Having followed Phineas Finn through his earlier ups and downs it is a real pleasure to see him again. I love his quirkiness. He is such an unlikely hero, in that he moves in the world of politics and power but always tries to remain true to himself and his struggles are fascinating. He is so human because you can see how tempted he is and how many demons he has to fight. This novel has a fitting end to his struggles with love blossoming with the equally unconvential Madame Max. The characters in this series get better and better and my favourite, Lady Glencora, gets a great role in this book.
on 26 December 2010
Although I am a great fan of Trollope's work, I feel that in this book he recycles themes he has used in earlier novels i.e. foxhunting, the political landscape and a great trial(in fact Mr Chaffanbrass the lawyer first appears in the Three Clerks which I read just before this novel and I preferred).
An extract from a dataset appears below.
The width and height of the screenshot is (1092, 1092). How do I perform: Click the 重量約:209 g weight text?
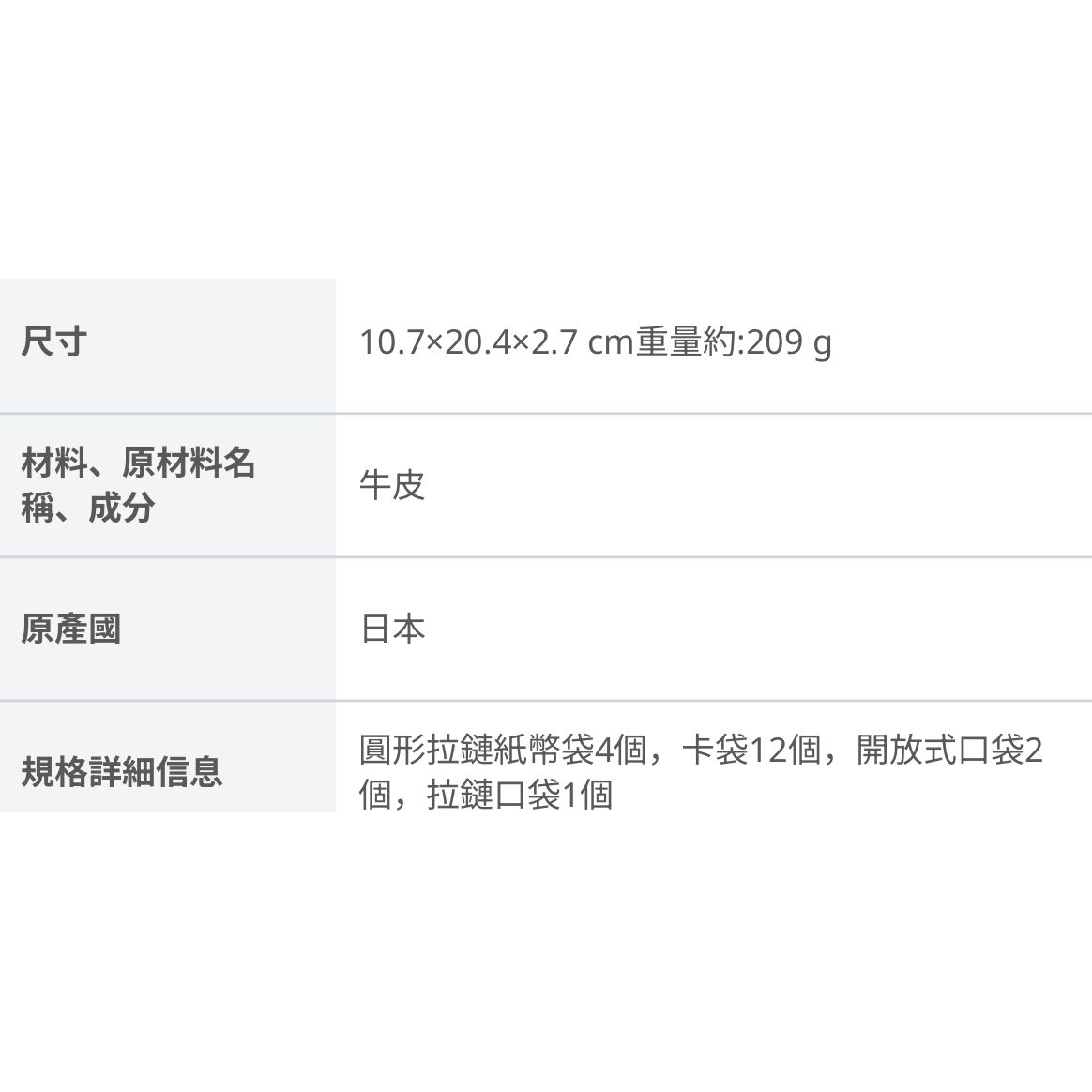coord(734,342)
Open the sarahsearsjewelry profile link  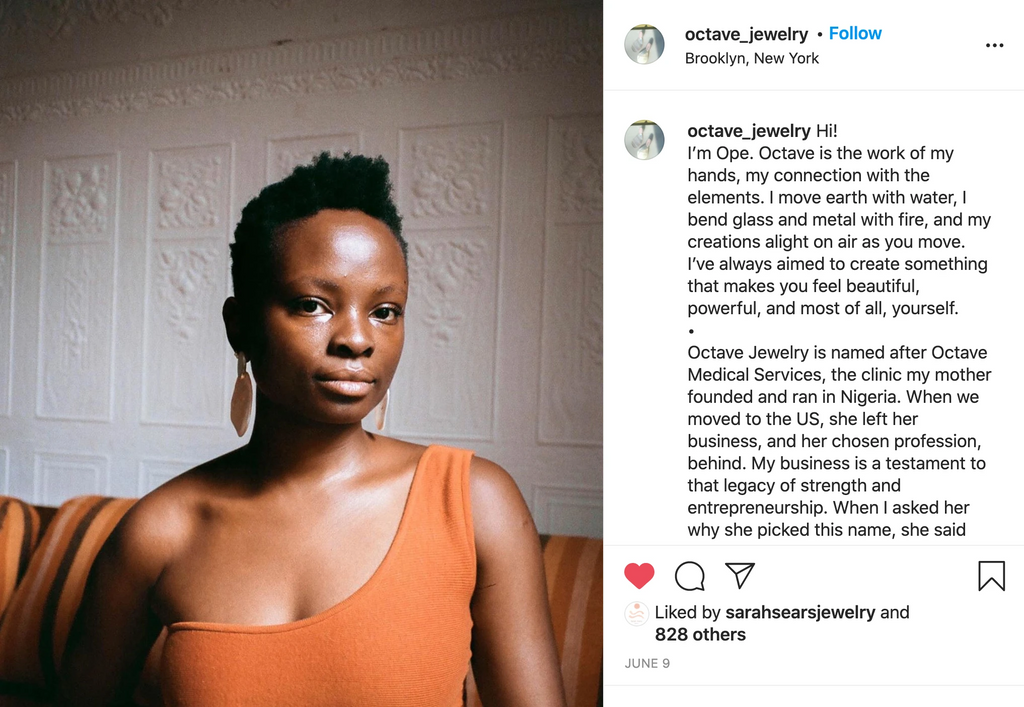(x=800, y=612)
Even the central romance seems laboured. In my view, Phineas Redux would have benefited from some editing as at times Trollope rambles on a bit! At present, I have still to read the two remaining novels in the Palliser series but I much prefer the Barchester novels which I believe to be much sharper and wittier.
on 13 August 2011
I cannot, by giving one star, say that I hate this book. I adore Trollope and am thoroughly enjoying reading it. The book itself, rated as in a Very Good state simply fell apart as I turned the pages.